We mingled and chanted on the expanse of lawn in front of the General
Logan equestrian statue. For the first
time, some climbed the statue, the site of a later bloody melee. There were more speeches. Because TV cameras were set up in the upper
windows of the Hilton, for the first time national viewers got a good look at
the protests, most of which had been held virtually out of sight of the bulky
cameras.
We gathered in Grant Park across from the Conrad Hilton. Convention Delegates and McCarthy staffers drifted over from the hotel and mingled with the growing crowd. |
Curious or supportive
McCarthy staffers and volunteers and even some Convention delegates crossed the
street to mingle with us. Other than
some tussles at the edges, there was no major confrontation between police and demonstrators. In fact the police allowed some demonstrators
to remain in Grant Park all night unmolested.
As evening approached,
I decided it was time to get back to the Movement Center.
I cut over to State
Street and began walking north from there. Pretty soon I was alone. Across the
river somewhere I moved over to Clark St. It is a very long hike from the south
end of Downtown to the North side. By the time I got to Division I was tired
and thirsty. I ducked into the bar of the old Mark Twain Hotel for a beer.

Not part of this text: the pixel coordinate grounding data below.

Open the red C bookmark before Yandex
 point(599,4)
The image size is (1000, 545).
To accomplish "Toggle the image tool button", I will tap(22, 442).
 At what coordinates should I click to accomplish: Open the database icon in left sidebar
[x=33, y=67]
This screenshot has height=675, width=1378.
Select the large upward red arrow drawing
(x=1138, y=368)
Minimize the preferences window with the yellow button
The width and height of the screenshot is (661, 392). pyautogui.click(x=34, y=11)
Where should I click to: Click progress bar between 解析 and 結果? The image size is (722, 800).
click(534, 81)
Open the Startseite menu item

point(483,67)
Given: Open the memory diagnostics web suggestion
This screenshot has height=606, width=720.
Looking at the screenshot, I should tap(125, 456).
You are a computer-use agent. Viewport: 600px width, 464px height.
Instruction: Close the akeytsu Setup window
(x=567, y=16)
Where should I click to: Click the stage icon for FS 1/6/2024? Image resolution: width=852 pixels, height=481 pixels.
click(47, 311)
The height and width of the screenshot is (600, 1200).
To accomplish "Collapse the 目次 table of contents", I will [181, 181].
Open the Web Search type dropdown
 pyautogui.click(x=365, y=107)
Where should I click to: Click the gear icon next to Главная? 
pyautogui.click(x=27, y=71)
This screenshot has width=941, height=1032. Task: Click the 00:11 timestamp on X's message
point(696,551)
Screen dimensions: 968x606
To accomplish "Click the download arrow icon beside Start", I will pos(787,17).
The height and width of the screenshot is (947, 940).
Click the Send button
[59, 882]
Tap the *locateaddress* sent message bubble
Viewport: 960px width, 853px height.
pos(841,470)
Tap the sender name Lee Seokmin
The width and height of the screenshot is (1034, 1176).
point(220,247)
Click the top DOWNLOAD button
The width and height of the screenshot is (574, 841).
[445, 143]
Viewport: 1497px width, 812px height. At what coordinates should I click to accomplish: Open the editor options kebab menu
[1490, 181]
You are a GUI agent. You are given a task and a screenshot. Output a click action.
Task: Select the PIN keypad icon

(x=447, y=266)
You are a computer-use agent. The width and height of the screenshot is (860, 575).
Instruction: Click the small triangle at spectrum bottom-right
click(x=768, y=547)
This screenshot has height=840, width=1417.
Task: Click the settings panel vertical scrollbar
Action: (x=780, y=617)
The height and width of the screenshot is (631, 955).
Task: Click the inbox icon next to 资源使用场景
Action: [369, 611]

Unknown to me, it was a hangout for the remnant of the old Bug House Square
radicals, several of whom had gathered from the cheap rooming houses nearby to
watch coverage of the convention on the saloon TV. When they saw me, it was not
hard to for them to tell I was a demonstrator.
The Mark Twain Hotel and its bar had seen better days when I stumbled on a nest of old Bug House Square radicals who plied me with Malort. |
Three or four of them,
yammering in various European accents, surrounded and peppered me with eager
questions. They were also glad to stand me for a round or three or four. Beer,
brandy, even Malort, once described as “incredibly bitter, with notes of
earwax, fire, poison, and decaying flesh” offered to me out of respect for my
supposedly manly willingness to face “the damn bulls.” I gagged down the Malort,
although I think I would rather have been tear gassed. After an hour or so I
stumbled out of the saloon and resumed my journey,
I passed through
Lincoln Park that night, although my memory of it is hazy—damn that Malort.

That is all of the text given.